[[ PROVIDED TEXT, beginning ]]
Objectives: To assess the incidence of and factors related to nondisabled but functionally limited older adults aged 75 to 85 years losing the ability to walk 400 m.
Design: Observational study with average follow-up of 21 months.
Participants: At baseline, 101 persons with objective signs of functional limitations and intact cognitive function agreed to participate in the study. Of these, 81 were able to walk 400 m at baseline, and 62 participated in the follow-up examination.
Measurements: Mobility disability was defined as an inability to complete a 400-m walk test. At baseline, eligible participants (n=81) had the ability to walk 400 m, scored between 4 and 9 on the Short Physical Performance Battery (SPPB; range 0–12), and scored 18 or more on the Mini-Mental State Examination. Demographics, difficulty in daily activities, disease status, behavioral risk factors, and muscle strength were assessed at baseline and follow-up.
[[ PROVIDED TEXT, end ]]
_WORK INSTRUCTIONS_
• 1. In the study abstract, how long was the average follow-up?
• 2. Rewrite the paragraph of the study abstract that begins "Measurements: Mobility disability" as a short bulleted list, keeping its main facts.
• 3. Please carry the study abstract forward from its last sentence by writing the section that comes next.
[[ SOURCE DATA, beginning ]]
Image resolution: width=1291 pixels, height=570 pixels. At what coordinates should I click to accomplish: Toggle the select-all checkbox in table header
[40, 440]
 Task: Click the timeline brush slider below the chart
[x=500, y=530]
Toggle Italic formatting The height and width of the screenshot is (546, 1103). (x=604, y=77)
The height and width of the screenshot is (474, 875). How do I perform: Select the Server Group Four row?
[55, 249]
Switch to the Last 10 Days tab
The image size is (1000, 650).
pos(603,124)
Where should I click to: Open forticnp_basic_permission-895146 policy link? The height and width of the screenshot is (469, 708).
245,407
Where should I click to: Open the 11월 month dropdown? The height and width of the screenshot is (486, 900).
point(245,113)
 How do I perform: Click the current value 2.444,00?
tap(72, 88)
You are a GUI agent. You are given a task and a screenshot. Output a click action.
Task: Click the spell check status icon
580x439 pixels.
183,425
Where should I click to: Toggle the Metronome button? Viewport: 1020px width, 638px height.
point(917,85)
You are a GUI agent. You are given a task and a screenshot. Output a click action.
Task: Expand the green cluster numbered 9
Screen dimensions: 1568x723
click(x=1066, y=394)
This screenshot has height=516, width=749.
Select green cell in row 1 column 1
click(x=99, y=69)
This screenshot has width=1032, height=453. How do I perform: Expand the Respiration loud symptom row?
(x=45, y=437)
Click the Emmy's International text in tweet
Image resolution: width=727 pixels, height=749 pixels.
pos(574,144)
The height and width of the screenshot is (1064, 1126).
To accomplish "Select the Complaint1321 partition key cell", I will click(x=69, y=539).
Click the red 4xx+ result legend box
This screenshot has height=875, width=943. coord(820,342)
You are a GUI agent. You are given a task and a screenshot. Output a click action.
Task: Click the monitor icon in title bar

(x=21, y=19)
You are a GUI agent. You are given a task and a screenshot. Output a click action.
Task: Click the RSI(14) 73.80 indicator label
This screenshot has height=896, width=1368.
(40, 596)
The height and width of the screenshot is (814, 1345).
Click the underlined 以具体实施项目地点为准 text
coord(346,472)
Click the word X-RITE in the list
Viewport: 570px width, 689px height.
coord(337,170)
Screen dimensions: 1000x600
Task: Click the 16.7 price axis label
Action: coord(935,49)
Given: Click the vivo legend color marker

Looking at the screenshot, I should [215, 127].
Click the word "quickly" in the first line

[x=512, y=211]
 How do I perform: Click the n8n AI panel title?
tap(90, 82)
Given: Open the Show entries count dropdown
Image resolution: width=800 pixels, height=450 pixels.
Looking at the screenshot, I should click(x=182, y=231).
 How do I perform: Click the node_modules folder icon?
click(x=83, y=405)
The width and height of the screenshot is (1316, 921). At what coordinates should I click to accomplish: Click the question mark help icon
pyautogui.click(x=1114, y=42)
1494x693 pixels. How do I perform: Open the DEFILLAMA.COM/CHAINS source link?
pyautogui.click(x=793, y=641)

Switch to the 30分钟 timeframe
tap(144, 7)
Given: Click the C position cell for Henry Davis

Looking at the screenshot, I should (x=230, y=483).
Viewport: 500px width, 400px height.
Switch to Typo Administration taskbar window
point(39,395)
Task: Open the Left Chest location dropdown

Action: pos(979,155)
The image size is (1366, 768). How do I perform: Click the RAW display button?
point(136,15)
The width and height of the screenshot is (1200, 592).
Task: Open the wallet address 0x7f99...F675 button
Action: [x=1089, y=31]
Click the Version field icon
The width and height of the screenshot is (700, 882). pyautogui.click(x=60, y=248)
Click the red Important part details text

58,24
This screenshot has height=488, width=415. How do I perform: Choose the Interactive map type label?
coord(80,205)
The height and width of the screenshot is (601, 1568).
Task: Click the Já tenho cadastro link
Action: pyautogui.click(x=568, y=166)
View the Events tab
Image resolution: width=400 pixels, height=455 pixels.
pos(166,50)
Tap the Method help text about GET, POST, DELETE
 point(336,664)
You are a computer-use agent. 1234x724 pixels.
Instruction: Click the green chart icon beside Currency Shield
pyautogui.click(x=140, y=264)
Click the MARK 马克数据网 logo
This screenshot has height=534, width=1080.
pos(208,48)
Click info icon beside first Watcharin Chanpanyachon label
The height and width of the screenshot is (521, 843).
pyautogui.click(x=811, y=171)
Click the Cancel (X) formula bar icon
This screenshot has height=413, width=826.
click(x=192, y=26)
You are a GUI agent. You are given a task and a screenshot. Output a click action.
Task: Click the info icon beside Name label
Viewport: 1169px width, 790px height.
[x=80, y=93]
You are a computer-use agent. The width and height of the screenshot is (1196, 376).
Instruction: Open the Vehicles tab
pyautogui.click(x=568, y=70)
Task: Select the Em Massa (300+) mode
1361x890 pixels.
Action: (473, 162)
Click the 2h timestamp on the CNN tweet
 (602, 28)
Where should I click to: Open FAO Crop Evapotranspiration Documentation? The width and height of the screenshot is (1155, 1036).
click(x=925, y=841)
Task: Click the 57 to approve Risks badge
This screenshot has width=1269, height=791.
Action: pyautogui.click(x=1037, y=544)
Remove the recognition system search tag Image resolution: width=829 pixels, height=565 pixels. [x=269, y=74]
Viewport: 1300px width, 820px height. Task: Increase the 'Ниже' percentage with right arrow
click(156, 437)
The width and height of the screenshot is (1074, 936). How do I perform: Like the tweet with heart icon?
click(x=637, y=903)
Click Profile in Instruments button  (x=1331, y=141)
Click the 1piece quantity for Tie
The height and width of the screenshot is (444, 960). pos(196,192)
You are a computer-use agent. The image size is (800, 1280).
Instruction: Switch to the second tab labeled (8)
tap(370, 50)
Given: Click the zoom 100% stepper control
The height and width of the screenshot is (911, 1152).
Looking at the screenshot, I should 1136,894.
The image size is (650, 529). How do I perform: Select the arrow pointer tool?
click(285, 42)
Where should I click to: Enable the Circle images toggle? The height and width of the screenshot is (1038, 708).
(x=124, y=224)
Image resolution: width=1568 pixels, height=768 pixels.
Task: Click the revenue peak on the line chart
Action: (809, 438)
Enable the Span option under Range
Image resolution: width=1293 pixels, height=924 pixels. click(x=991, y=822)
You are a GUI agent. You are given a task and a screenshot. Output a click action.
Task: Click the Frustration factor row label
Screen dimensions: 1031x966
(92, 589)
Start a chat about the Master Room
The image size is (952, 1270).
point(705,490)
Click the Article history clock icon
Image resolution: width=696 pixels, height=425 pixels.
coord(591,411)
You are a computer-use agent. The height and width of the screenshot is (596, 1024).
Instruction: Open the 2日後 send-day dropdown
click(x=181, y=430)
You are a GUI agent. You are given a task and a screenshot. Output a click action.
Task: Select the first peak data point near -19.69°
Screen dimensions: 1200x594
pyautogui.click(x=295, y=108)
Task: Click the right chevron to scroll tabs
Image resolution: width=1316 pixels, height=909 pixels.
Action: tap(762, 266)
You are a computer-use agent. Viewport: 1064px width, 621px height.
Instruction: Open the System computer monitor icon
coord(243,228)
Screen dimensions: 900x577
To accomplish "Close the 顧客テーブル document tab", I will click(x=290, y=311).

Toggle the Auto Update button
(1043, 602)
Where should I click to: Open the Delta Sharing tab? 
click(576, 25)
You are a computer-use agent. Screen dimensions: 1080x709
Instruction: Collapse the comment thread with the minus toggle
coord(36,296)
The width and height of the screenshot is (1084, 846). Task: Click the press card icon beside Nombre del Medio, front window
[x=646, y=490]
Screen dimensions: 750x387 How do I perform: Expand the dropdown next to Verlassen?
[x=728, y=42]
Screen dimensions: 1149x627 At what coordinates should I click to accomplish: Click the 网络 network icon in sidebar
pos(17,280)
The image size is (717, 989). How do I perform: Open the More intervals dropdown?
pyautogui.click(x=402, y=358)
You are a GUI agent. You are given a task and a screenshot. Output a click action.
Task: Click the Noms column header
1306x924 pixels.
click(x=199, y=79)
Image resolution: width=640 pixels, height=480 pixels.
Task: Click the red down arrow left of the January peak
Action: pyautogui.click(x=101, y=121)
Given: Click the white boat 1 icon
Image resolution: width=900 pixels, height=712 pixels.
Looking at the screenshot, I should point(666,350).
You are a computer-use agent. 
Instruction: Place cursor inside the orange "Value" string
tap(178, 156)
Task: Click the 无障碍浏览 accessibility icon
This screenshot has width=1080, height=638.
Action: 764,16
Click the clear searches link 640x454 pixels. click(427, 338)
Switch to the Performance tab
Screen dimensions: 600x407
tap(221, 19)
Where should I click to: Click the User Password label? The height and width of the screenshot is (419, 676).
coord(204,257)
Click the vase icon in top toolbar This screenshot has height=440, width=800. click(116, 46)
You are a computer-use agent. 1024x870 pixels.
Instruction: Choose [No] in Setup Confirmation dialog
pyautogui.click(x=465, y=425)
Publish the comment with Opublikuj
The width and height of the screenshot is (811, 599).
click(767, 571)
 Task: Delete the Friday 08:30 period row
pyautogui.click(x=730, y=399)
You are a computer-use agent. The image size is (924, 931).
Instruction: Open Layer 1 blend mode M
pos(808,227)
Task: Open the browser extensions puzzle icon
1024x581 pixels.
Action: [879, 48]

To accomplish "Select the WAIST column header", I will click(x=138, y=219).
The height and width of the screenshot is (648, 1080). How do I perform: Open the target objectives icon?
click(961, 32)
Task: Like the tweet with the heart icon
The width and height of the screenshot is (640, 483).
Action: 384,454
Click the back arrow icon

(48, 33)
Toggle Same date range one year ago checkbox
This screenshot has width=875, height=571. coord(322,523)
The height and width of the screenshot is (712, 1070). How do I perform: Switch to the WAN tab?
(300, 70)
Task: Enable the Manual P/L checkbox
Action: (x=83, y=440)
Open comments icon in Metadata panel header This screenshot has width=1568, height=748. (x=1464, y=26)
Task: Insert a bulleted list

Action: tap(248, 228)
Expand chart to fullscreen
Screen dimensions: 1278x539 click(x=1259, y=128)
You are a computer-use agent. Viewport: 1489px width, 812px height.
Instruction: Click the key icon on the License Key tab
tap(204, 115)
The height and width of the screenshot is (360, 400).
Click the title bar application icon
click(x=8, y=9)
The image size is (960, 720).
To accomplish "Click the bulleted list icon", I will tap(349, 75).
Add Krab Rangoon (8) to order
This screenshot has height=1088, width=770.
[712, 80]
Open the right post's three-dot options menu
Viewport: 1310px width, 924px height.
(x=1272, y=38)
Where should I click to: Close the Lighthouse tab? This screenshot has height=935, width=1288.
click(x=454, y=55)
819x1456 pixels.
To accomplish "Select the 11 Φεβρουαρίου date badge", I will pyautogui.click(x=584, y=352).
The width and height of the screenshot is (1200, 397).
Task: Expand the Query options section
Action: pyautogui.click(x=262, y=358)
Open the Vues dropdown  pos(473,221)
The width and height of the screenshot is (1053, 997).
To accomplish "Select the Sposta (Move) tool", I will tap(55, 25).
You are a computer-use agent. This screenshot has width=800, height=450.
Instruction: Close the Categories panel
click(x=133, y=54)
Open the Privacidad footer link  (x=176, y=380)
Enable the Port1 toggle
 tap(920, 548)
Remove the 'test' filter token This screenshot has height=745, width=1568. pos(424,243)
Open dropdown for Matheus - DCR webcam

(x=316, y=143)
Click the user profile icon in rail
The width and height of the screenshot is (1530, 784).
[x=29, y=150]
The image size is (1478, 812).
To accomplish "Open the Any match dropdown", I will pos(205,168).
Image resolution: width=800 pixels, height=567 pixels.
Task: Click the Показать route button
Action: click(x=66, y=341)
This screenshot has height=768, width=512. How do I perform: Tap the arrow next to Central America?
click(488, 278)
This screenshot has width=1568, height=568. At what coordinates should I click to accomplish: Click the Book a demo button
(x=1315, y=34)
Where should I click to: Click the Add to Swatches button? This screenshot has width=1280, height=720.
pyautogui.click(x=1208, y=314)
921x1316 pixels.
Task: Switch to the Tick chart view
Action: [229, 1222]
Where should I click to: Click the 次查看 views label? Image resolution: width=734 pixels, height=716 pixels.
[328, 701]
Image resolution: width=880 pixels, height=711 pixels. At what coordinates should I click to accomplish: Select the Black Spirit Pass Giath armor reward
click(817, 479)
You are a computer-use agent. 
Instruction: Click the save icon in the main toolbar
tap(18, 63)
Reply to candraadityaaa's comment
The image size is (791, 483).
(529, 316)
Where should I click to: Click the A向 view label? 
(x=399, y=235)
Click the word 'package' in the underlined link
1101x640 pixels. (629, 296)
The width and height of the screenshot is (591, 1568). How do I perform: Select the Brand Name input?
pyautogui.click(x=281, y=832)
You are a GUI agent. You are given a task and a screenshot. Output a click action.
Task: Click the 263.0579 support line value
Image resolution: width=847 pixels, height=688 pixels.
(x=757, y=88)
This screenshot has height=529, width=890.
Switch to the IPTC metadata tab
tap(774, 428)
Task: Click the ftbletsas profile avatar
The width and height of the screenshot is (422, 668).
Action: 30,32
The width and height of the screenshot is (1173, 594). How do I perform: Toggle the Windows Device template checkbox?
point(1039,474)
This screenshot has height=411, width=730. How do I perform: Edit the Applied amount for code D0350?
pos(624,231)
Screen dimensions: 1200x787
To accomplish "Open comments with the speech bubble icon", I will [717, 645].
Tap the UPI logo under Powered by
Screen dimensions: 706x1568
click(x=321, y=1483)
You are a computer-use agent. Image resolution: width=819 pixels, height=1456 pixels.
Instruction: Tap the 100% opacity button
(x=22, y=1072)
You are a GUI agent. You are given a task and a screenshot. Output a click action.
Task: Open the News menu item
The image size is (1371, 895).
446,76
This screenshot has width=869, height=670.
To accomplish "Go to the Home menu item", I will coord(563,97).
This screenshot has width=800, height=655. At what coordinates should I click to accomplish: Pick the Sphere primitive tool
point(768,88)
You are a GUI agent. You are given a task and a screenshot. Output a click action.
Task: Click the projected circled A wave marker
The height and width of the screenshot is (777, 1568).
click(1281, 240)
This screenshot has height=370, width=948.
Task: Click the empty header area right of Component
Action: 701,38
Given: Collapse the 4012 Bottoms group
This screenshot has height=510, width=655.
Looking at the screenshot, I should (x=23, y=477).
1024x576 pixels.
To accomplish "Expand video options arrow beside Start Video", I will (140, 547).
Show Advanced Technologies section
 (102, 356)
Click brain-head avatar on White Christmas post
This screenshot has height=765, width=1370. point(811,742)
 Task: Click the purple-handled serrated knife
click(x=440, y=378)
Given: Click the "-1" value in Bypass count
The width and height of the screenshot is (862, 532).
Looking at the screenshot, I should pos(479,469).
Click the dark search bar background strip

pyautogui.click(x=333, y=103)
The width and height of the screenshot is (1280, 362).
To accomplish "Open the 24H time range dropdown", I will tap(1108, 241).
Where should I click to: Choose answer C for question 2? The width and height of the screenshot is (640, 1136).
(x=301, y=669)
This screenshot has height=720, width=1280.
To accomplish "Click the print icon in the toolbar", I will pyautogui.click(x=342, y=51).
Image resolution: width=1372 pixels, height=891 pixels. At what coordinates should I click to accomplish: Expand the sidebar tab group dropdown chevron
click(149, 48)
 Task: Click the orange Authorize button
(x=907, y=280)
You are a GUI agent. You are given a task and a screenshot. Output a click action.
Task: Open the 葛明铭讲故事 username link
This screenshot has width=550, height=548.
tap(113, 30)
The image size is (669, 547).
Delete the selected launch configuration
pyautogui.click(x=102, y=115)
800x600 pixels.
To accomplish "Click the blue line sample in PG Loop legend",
[[ SOURCE DATA, end ]]
_PER-TASK ANSWERS_
• 1. 21 months.

• 2.
- Mobility disability: inability to complete a 400-m walk test.
- Baseline eligibility (n=81): able to walk 400 m, a Short Physical Performance Battery score of 4 to 9 (range 0–12), and a Mini-Mental State Examination score of 18 or more.
- Assessed at baseline and follow-up: demographics, difficulty in daily activities, disease status, behavioral risk factors, and muscle strength.

• 3.
Results: Of 62 persons at follow-up, 21 (33.9%) developed incident mobility disability. The strongest predictors of loss of mobility were the time to complete the 400-m walk at baseline (odds ratio (OR)=1.6 per 1-minute difference, 95% confidence interval (CI)=1.04–2.45), and decline in SPPB score over the follow-up (OR=1.4 per 1-point difference, 95% CI=1.01–1.92).
Conclusion: Older persons with functional limitations have a high rate of loss of ability to walk 400 m. The 400-m walk test is a highly relevant, discrete outcome that is an ideal target for testing preventive interventions in vulnerable older populations.